François Hollande l'avait annoncé : « Le changement, c'est maintenant ! ». Deux mois après son élection, il a rompu avec le style de son prédécesseur, mais s'astreint à poursuivre sa politique à l'identique. Pour Thierry Meyssan, ce renoncement est le fruit d'une idéologie qui transparaît dans les discours du nouveau président, celle de la collaboration avec l'Empire du moment.Il est très difficile de cerner les convictions personnelles de François Hollande, tant l'homme s'est efforcé d'entretenir les ambiguïtés pour ratisser large et se forger une majorité. Cependant, le nouveau président a dévoilé en deux occasions sa pensée profonde. Il a ajouté à sa cérémonie d'investiture un hommage à Jules Ferry et il a surpris lors de la commémoration de la rafle du Vel d'hiv en réinterprétant cet événement historique.
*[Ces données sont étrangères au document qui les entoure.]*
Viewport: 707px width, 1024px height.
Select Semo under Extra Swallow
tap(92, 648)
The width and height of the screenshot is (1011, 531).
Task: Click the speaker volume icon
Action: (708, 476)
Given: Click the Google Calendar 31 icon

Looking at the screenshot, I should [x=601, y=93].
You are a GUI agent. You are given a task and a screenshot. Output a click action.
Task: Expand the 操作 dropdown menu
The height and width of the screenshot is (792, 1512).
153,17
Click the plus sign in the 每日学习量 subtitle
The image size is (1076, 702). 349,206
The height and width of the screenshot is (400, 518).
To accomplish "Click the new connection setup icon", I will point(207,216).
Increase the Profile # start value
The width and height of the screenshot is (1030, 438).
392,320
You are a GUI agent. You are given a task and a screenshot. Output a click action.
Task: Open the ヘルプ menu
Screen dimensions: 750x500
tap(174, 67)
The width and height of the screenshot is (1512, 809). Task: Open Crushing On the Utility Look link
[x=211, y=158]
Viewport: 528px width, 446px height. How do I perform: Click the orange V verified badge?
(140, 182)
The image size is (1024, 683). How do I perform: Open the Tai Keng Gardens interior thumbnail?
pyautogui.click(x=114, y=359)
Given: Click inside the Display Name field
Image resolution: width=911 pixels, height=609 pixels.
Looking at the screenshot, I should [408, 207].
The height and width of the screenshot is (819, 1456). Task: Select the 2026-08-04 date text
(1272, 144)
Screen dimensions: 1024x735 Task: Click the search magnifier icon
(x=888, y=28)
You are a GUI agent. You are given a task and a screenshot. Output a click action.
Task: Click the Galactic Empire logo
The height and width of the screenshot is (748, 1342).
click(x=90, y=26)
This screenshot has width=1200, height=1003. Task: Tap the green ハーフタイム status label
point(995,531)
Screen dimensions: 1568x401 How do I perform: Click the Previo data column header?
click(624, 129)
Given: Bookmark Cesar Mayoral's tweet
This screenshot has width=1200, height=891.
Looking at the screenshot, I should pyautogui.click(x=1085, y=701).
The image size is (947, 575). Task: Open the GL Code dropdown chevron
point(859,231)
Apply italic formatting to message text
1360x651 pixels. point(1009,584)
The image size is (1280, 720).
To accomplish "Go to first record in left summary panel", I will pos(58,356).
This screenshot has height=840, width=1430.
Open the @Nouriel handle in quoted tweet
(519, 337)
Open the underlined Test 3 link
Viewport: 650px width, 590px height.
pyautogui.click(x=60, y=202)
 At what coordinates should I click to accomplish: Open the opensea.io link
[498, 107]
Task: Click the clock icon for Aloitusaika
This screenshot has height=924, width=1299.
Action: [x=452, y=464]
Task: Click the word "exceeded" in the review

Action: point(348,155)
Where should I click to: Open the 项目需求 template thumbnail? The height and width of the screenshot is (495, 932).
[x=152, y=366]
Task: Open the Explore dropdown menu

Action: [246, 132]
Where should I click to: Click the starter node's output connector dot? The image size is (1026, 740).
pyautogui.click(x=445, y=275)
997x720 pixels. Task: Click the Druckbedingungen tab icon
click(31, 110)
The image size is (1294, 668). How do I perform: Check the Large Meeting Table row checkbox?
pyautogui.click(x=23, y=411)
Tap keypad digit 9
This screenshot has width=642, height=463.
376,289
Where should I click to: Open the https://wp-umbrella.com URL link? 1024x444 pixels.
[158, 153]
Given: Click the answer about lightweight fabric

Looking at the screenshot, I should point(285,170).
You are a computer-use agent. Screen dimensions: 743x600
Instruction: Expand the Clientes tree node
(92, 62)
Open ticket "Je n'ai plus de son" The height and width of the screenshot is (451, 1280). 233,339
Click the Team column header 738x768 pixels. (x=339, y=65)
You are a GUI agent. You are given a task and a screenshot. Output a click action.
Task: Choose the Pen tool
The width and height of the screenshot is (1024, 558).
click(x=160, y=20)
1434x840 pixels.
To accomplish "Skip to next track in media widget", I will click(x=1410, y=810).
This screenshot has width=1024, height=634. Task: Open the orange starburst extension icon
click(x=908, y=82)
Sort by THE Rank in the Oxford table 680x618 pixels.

Revenons sur ces deux moments.
Le 15 mai 2012, François Hollande décidait d'honorer le fondateur de l'École publique, gratuite et obligatoire, tout en qualifiant de «
faute morale et politique » l'engagement de Jules Ferry en faveur de la colonisation. L'initiative du tout nouveau président pour exalter l'importance de l'école, aurait pu faire référence à des figures historiques dont il n'aurait pas eu à critiquer le bilan. S'il a choisi le patronage de Ferry plutôt que d'un autre, c'est parce qu'il changea l'objectif de l'école. D'un instrument d'émancipation, il en fit un outil d'intégration. L'école ne visait plus à libérer l'enfant de ses préjugés en développant son esprit critique et en lui donnant accès au savoir afin d'en faire un citoyen. Elle s'arrogeait pour fonction première d'arracher l'enfant à sa famille, à l'influence de l'Église et à sa culture régionale pour en faire un élève obéissant, prêt à donner sa vie pour étendre l'Empire français. Elle n'est pas devenue obligatoire pour que tous les enfants puissent en profiter, mais, comme l'a montré Michel Foucault, parce qu'elle était l'antichambre de la caserne. En outre, la logique autoritaire qui poussait les « hussards noirs » de Ferry à taper sur les doigts des enfants parlant dans leur langue maternelle au lieu du français, l'autorisait aussi à faire usage de la force pour « civiliser » les indigènes du Tonkin. On ne peut historiquement ou philosophiquement dissocier la pseudo-laïcité de Ferry de son militarisme colonial.